==== RECORDS TO PROCESS ====

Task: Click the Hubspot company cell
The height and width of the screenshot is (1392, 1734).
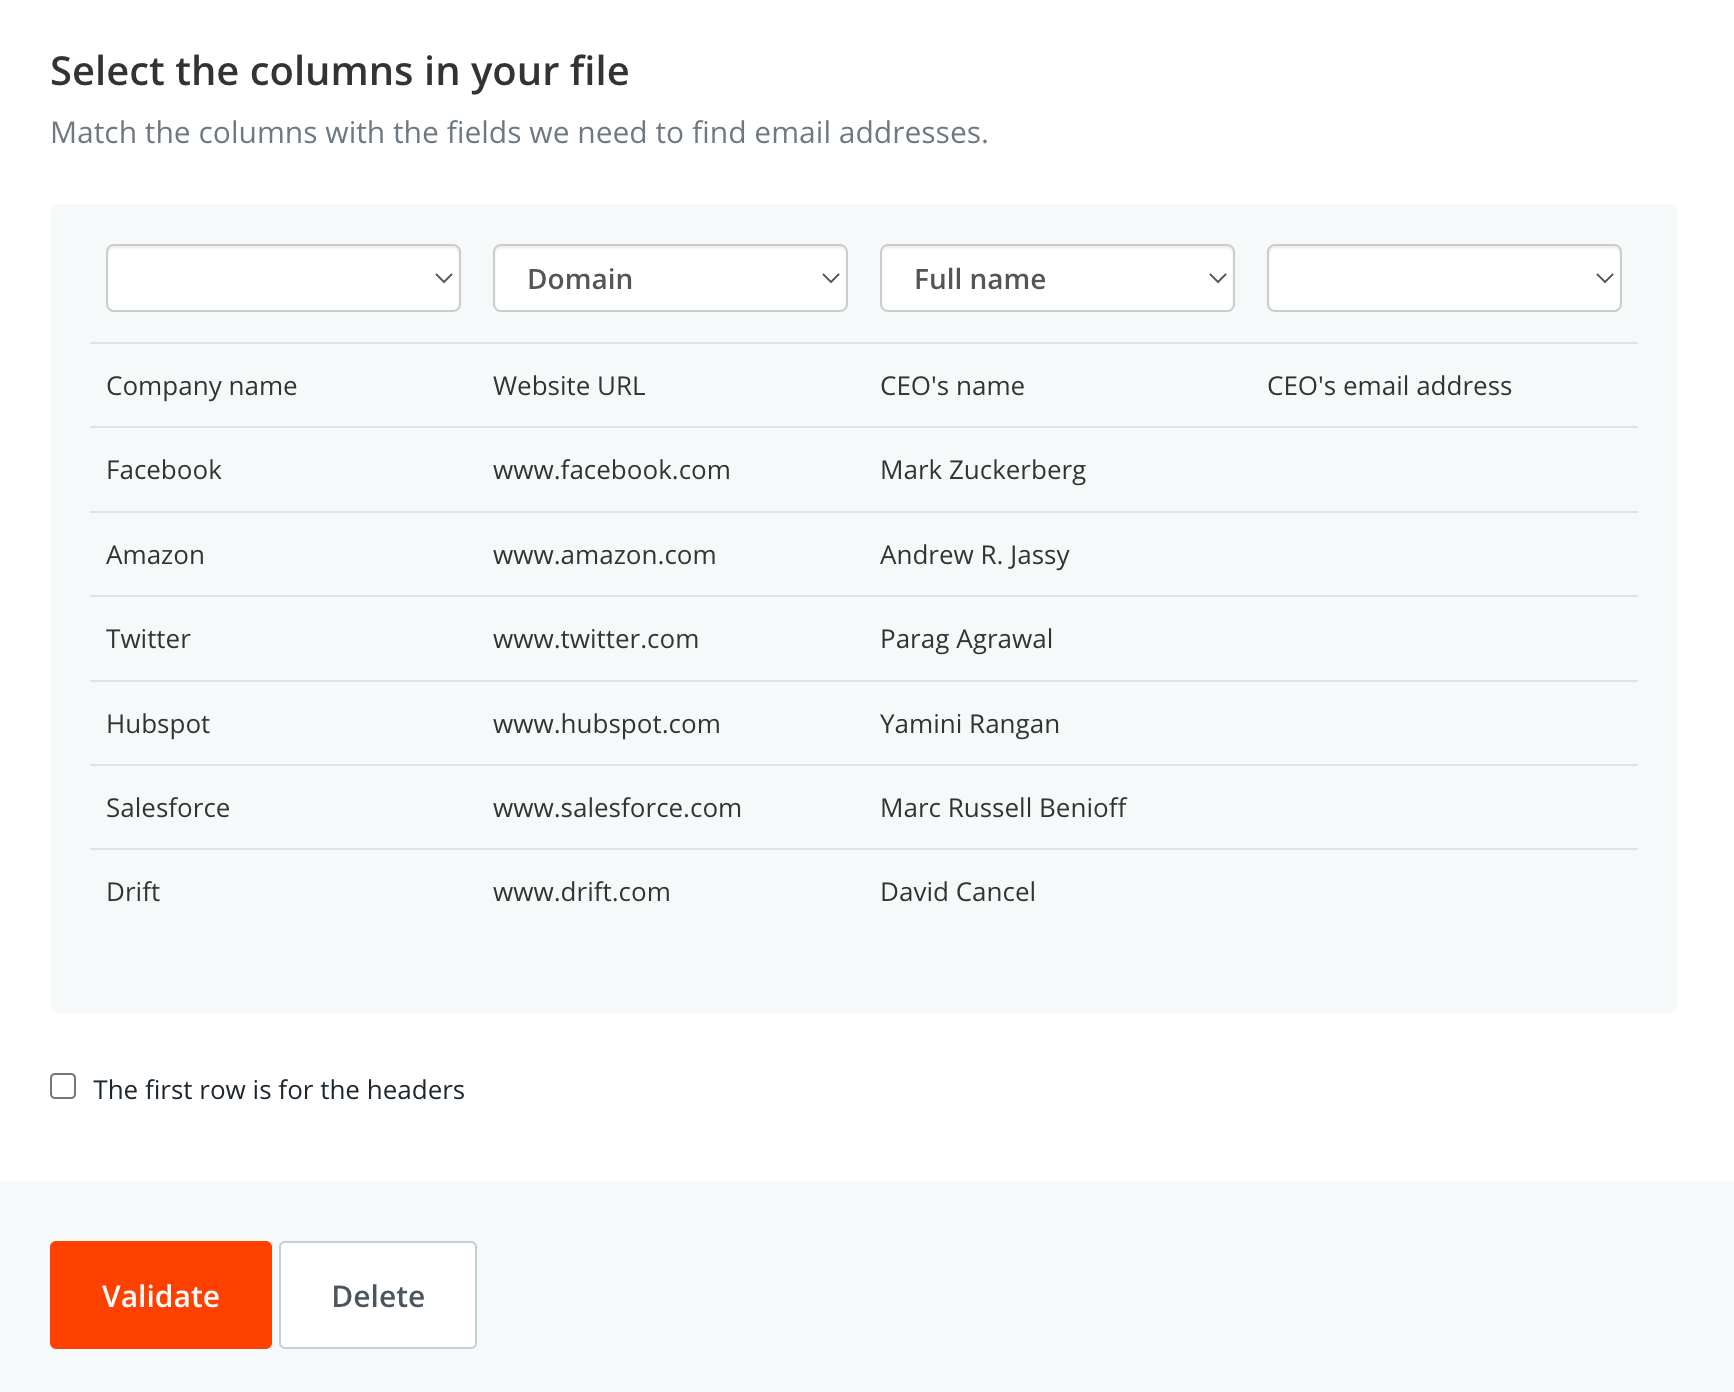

====
==== RECORDS TO PROCESS ====

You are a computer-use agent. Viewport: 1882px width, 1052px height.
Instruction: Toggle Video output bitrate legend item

====
==== RECORDS TO PROCESS ====

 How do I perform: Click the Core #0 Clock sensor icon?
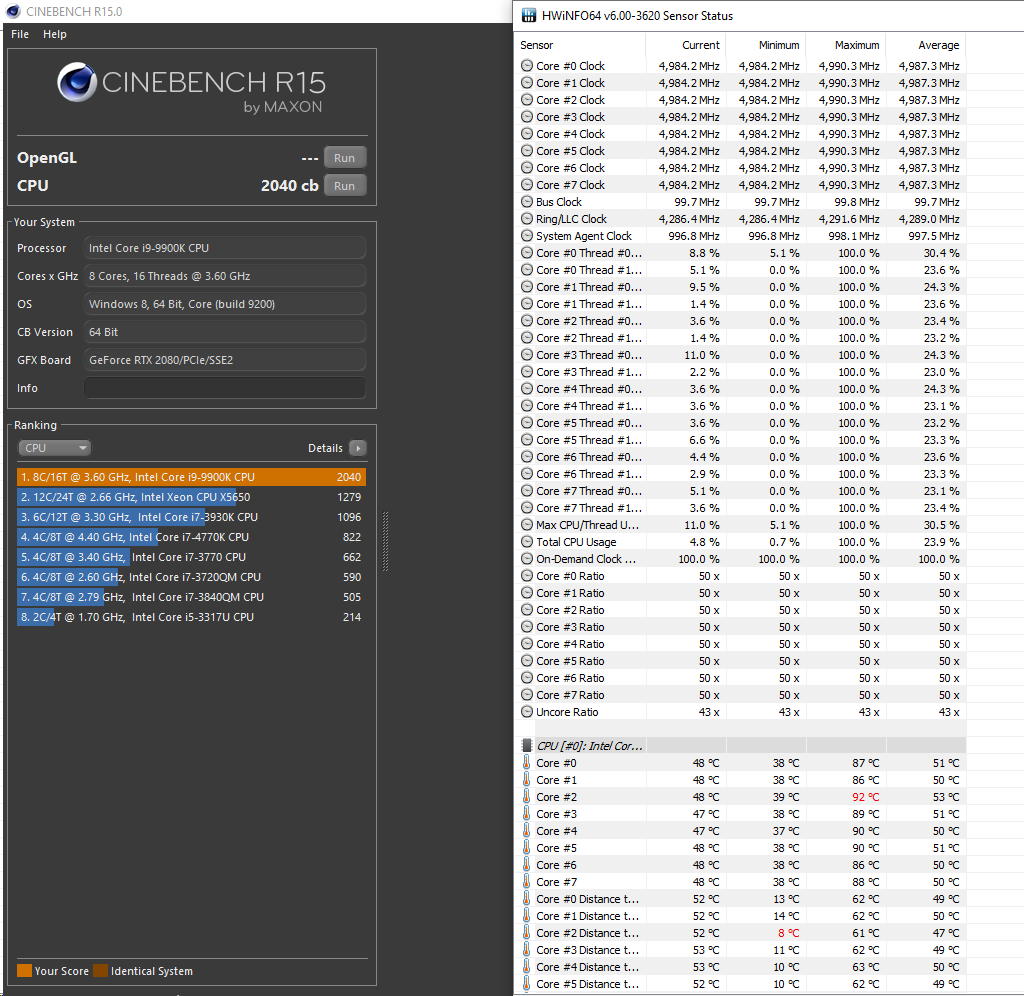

====

__WHAT NEEDS TO BE DONE__:
Identify each line above that contains the word "width", and copy those lines out in full.

__CORRECT RESPONSE__:
The height and width of the screenshot is (1392, 1734).
You are a computer-use agent. Viewport: 1882px width, 1052px height.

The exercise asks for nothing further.